— Work to be completed —
Present the material as a numbered list, starting at the line that contains "You are a GUI" and ending at the line that contains "US keywords count", with blank lines omitted. Leave the pictures out of your answer.
====== Supplied information
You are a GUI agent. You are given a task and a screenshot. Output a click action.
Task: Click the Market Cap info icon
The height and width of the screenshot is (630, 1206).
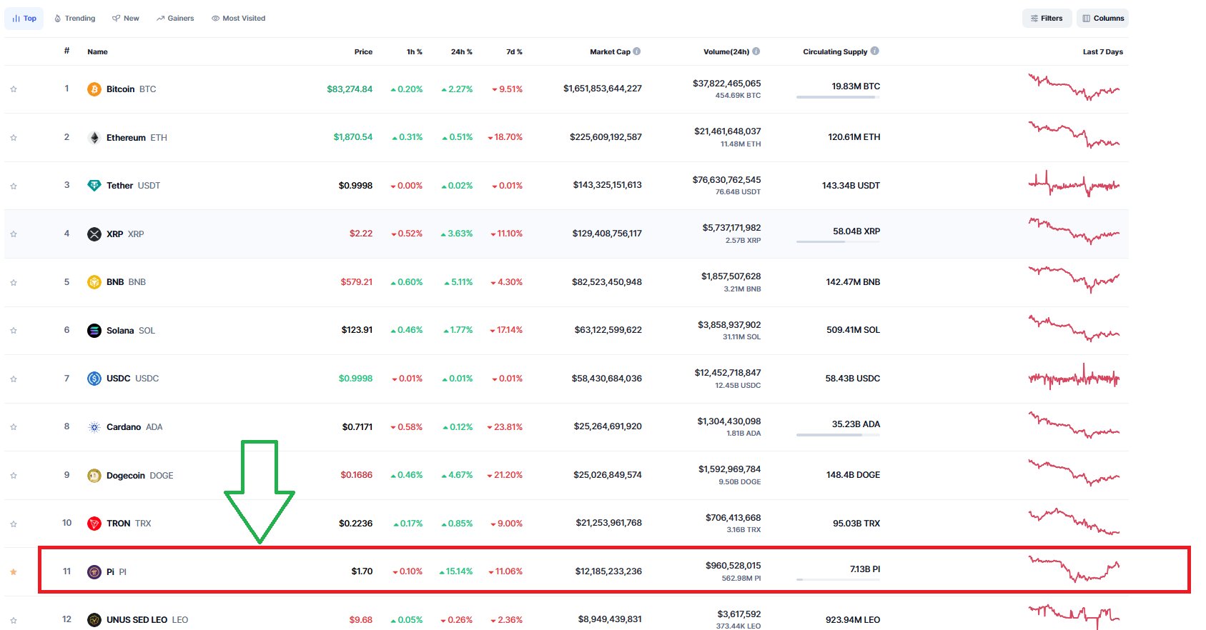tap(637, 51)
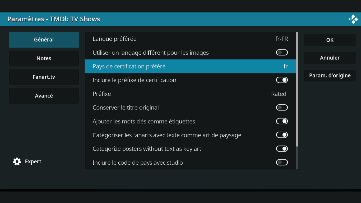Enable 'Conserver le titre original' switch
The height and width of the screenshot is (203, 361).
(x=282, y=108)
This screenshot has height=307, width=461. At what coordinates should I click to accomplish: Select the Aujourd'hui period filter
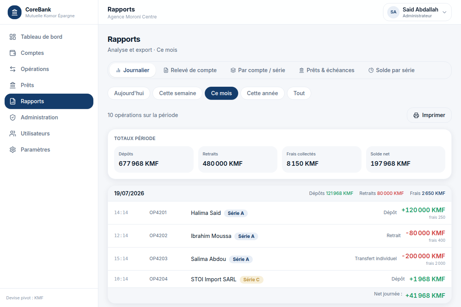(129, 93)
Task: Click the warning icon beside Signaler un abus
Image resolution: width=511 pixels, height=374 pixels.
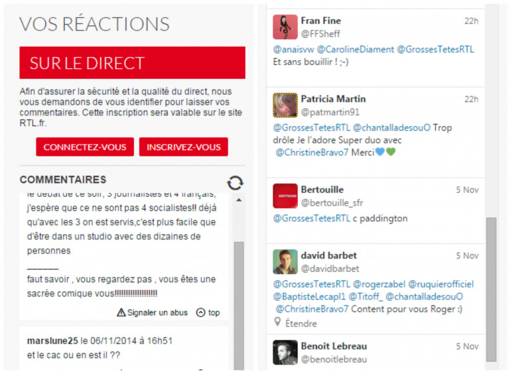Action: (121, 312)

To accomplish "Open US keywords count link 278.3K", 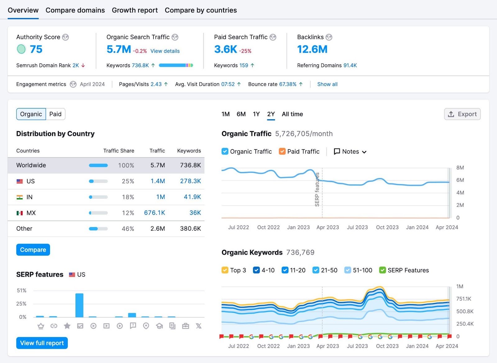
============
====== Supplied information
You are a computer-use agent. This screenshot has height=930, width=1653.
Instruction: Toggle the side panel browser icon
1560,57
============
— Expected output —
1. You are a GUI agent. You are given a task and a screenshot. Output a click action.
2. Task: Click the Market Cap info icon
3. The height and width of the screenshot is (630, 1206).
4. tap(637, 51)
5. Enable 'Conserver le titre original' switch
6. The height and width of the screenshot is (203, 361).
7. (x=282, y=108)
8. This screenshot has height=307, width=461. At what coordinates should I click to accomplish: Select the Aujourd'hui period filter
9. (129, 93)
10. Task: Click the warning icon beside Signaler un abus
11. Image resolution: width=511 pixels, height=374 pixels.
12. Action: (121, 312)
13. To accomplish "Open US keywords count link 278.3K", 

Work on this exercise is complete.